La faute aux écrans et la malbouffe?
Aujourd’hui, ce sont majoritairement des formes de rachitisme carentiel qui réapparaissent, en raison d’une concomitance de plusieurs facteurs de risque. «Les cas s’observent typiquement chez des enfants qui ne sortent pas, donc qui ne s’exposent pas au soleil ou à la lumière du jour, et qui ont un régime alimentaire extrêmement restreint», note Philippe Lysy. Résultat: la déficience en vitamine D et en calcium est extrêmement importante, ce qui entraîne une absence de minéralisation des os. «La formation de l’os est similaire à la fabrication de béton armé, illustre Etienne Cavalier. On a des barres de fer sur lesquelles on vient couler du béton. Dans le cas de l’os, les barres de fer, c’est le collagène; et le béton, ce sont des cristaux de calcium et de phosphore. Habituellement, quand le collagène se forme, l’enfant grandit. Et puis, ce collagène se minéralise grâce aux cristaux. Sauf qu’en cas de rachitisme, cette minéralisation est impossible. L’enfant se retrouve alors uniquement avec des barres de fer en guise de jambes, sans béton pour les rigidifier.»
Si le rachitisme carentiel s’est répandu à la période industrielle (XIXe siècle), c’est notamment en raison de l’évolution des pratiques sociétales: l’urbanisation et le délaissement des activités agraires ont conduit la population à s’enfermer davantage à l’intérieur, tout en se tournant vers la nourriture industrielle. Dans les familles plus précarisées, certains enfants travaillaient également dans les mines ou les usines, sans voir la lumière naturelle pendant des jours entiers. Aujourd’hui, la résurgence de la maladie peut s’expliquer par un mode de vie ultrasédentarisé, la prolifération des écrans (qui conduit de nombreux enfants à ne plus jouer dehors) et le recours toujours plus important à la nourriture transformée, peu riche en vitamines et minéraux. La pathologie touche également des populations qui migrent vers l’Europe, pour certaines à la peau plus foncée. «Or, ce type de peau nécessite beaucoup plus d’ultraviolets –donc d’ensoleillement– pour pouvoir synthétiser la même quantité de vitamine D», note Etienne Cavalier.
Suivi multidisciplinaire
Heureusement, la grande majorité des cas de rachitisme carentiel sont curables. «Chez la plupart des patients, il « suffit » de prescrire de bonnes doses de vitamine D et un apport suffisant en calcium pour pouvoir redynamiser les os», précise le professeur de chimie clinique.

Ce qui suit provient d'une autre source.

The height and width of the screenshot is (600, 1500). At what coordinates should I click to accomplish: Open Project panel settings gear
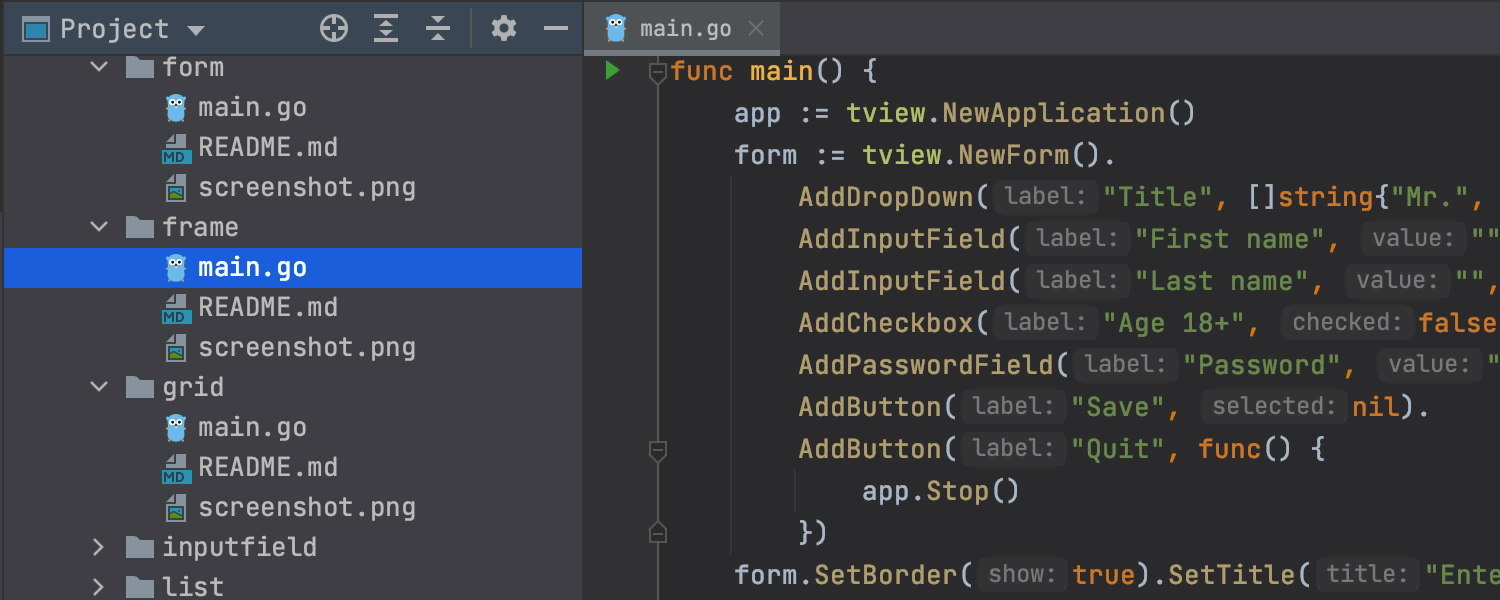pos(504,29)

Au-delà d’un certain stade de la maladie, la récupération s’avère toutefois plus complexe. «J’ai déjà vu des déviations sévères des jambes, avec un angle d’inclination jusqu’à 70 degrés, pour lesquelles un traitement orthopédique est indispensable mais parfois insuffisant», relate Philippe Lysy. Habituellement, le suivi médical du rachitisme est multidisciplinaire et inclut une dimension psychologique, en raison du vécu parfois difficile des enfants touchés par la maladie.

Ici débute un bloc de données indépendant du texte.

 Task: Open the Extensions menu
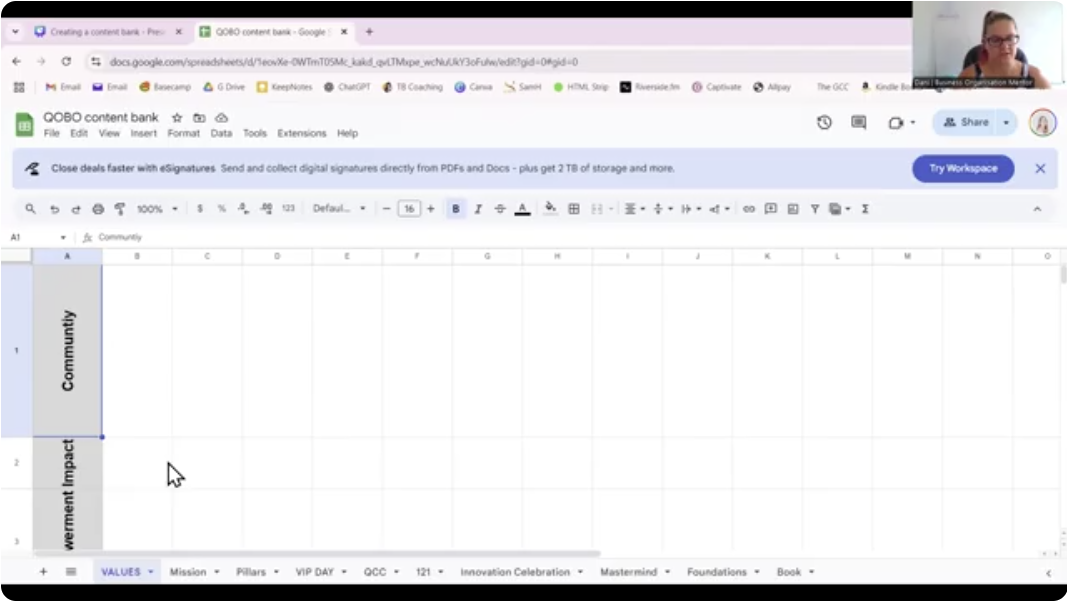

De manière générale, la grande majorité (80%) des enfants belges présentent des carences en vitamine D, sans pour autant développer une forme de rachitisme. La faute, notamment, à un climat peu favorable à l’ensoleillement. La Société belge d’endocrinologie pédiatrique recommande dès lors une supplémentation de vitamine D chez tous les enfants.